スペシャルインタビュー:東京朝市アースデイマーケット 事務局 田中利昌

代々木公園けやき並木で月一回、週末の朝に開催している東京朝市アースデイマーケット。東京の都心開催ながら本格的なファーマーズマーケットは、食と農のつながりを軸としたライフスタイル発信の場となっています。Lomography+のある3331で偶然知り合ったことがきっかけとなり、アースデイマーケットとロモグラフィー、双方がオルタナティブなライフスタイルを提供していることに共感し、事務局の田中 利昌さんにカメラをお貸出しすることになりました。マーケットの皆様のほっこりする笑顔と、なんだか温かみを感じる野菜や出品物の数々….LC-Wideで撮影された写真を、インタビューと共にお楽しみください!

田中さん、こんにちは。まずは簡単に自己紹介と、アースデイマーケットについて教えてください。

こんにちは。私はフリーランスでウェブサイトの制作とカメラマンをしています。
マーケットに関しては現在はウェブサイトの運営と当日の写真撮影をしています。
アースデイマーケットは2006年4月から始まりまして基本的に毎月1回、代々木公園のケヤキ並木で開催してきました。
以降ずっと、毎回欠かさずに撮影し続けています。マーケットがこんなに続くとは思ってもみませんでしたが、私自身も良く懲りずに続けているなぁと思います。
┄┄┄┄┄┄┄┄┄┄┄┄┄┄┄┄┄┄┄┄
■ **練習問題**:
1. アースデイマーケットのインタビューによると、マーケットは何年何月に始まったか。
2. アースデイマーケットのインタビューで「代々木公園けやき並木で月一回」から始まる段落を、主な事実を残して箇条書きにまとめよ。
3. アースデイマーケットのインタビューを、本文の最後の文の後から続けて書け。

■ **データ一覧**:
┄┄┄┄┄┄┄┄┄┄┄┄┄┄┄┄┄┄┄┄
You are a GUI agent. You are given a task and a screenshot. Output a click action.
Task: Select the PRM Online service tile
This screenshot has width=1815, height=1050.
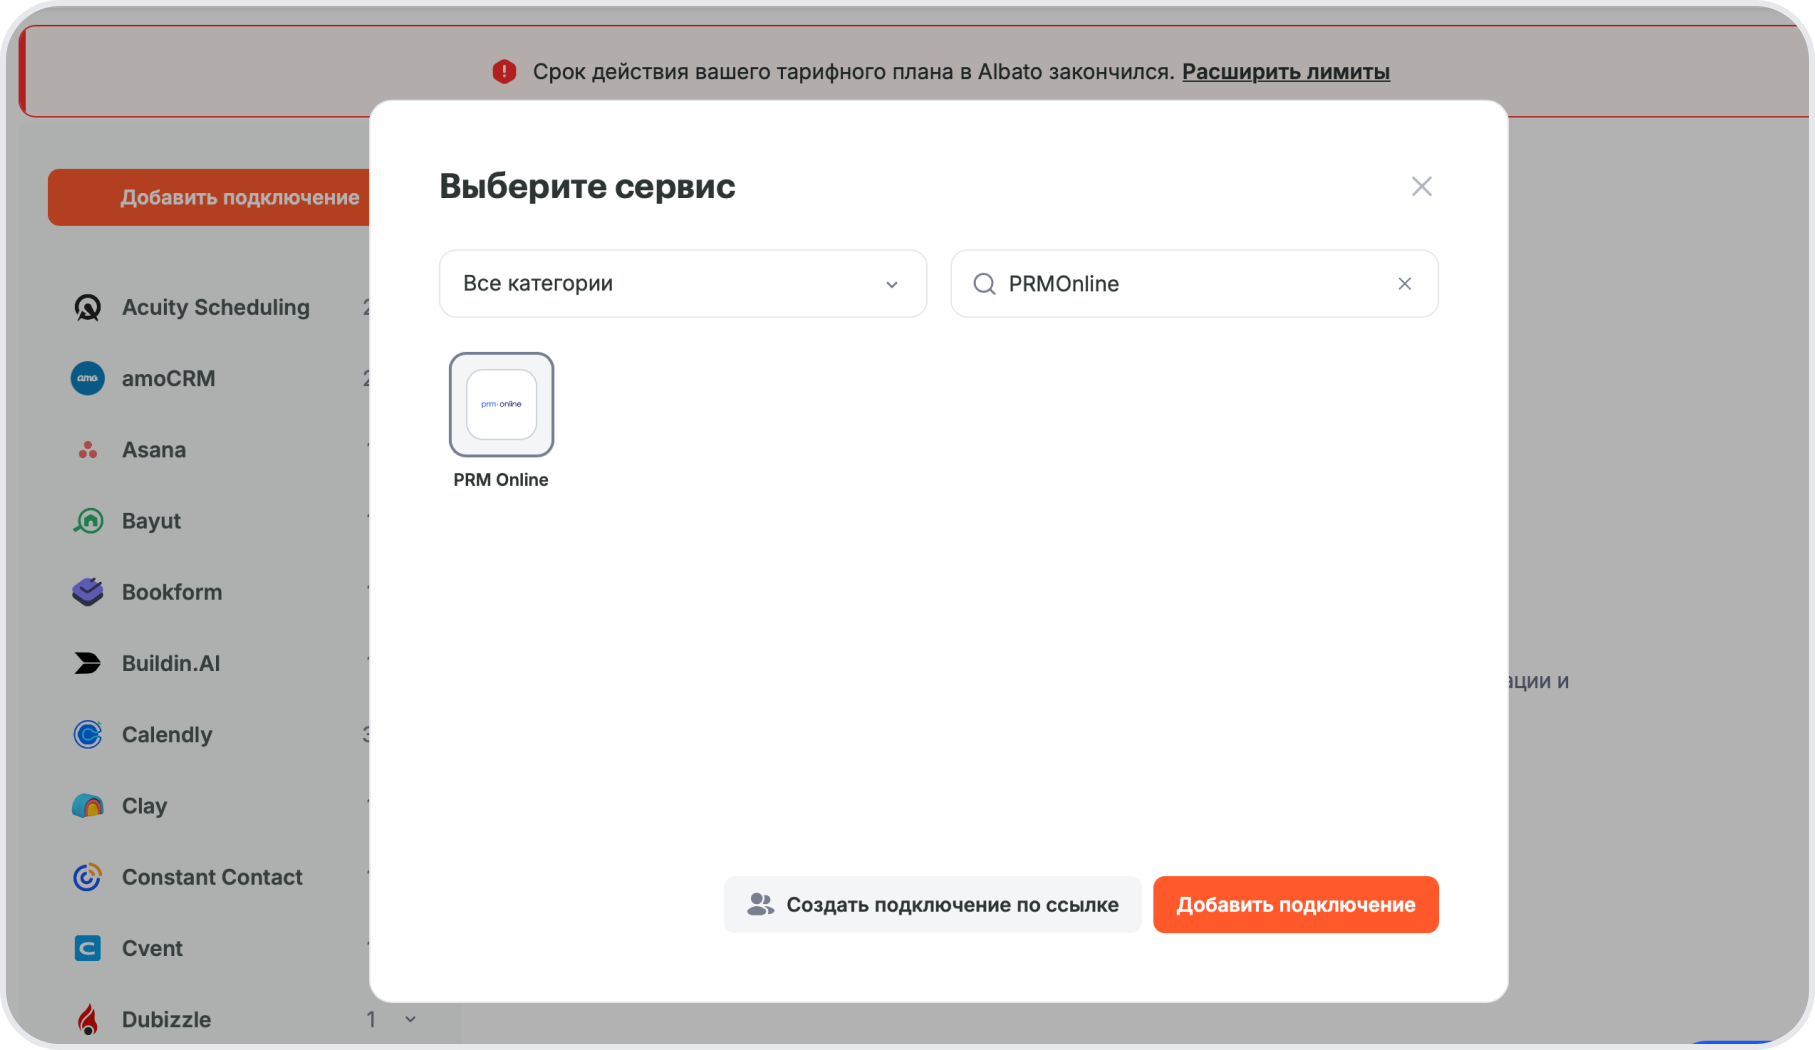pos(501,405)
┄┄┄┄┄┄┄┄┄┄┄┄┄┄┄┄┄┄┄┄
■ **解答**:
1. 2006年4月。

2.
- 東京朝市アースデイマーケットは、代々木公園けやき並木で月1回、週末の朝に開かれている。
- 都心で開かれる本格的なファーマーズマーケットで、食と農のつながりを軸にしたライフスタイルを発信する場になっている。
- Lomography+のある3331で偶然知り合ったことがきっかけになった。
- アースデイマーケットとロモグラフィーは、どちらもオルタナティブなライフスタイルを提供している点で共感し合った。
- その縁で、事務局の田中利昌さんにカメラを貸し出した。
- LC-Wideで撮られたマーケットの写真を、インタビューと一緒に紹介している。

3.
東京の真ん中にこれだけの農家さんのお店が並ぶなんて、普通では考えられないことですよね。アースデイマーケットはどういった経緯で始まったのでしょうか?

アースデイマーケットは NPO法人 アースデイマネー・アソシエーション の一事業として始まりました。アースデイマネーでは「r(アール)」という渋谷を中心に流通している地域通貨を運営していまして、当時rが使える場所を増やして行きたかったんですね。それなら自分たちでも市場を作っちゃおう、というのが始まりです。
地域通貨についてちょっと説明させていただくと、地域通貨というのは「円」の代わりのお金を想像してみようということです。
私たちは日ごろの生活の中で空気のように「円」を使っていますが、いちど立ち止まってお金について考えてみてもいいんじゃないですか? という提案です。お金の多い少ないはいつもみんな気にしてるんですけれど(笑)、それ自体について気を配ることってないんですよね。
個人の人生の問題についても社会の抱える大きな問題についてもお金の問題というのはかならずついて回ってきます。
自分とお金の関わりについて自分なりの考えを持つことが、社会の問題解決につながっていくと考えています。
ではなぜ農家市場だったのかというとアースデイマネーではお金の問題だけではなくて食や環境の問題も大きなテーマなんです。
テーマは大きいのですが、ともかく食べ物を作っている人と直接つながる、まずここから始めてみましょうということです。スーパーマーケットやコンビニで買い物するときは、その商品が誰がどこでどうやって作っているかに思いを馳せることはあまりしないですよね。
こんなこと言うとスーパーを否定しているように聞こえるかもしれませんがそんなことはないですよ。
別の選択肢が常にあるということを示したいんです。スーパーも農家市場もあってどちらもその時の都合で選べたらいいねということなんです。本当に豊かなことっていうのは選べることだと思います。円もドルもrも、デジタルもフィルムもということです(笑)。

食の問題というと農薬とか遺伝子組み換えとかそういう話になると思われるかもしれませんが、一番大事なことは食べて美味しいか?まずいか?です。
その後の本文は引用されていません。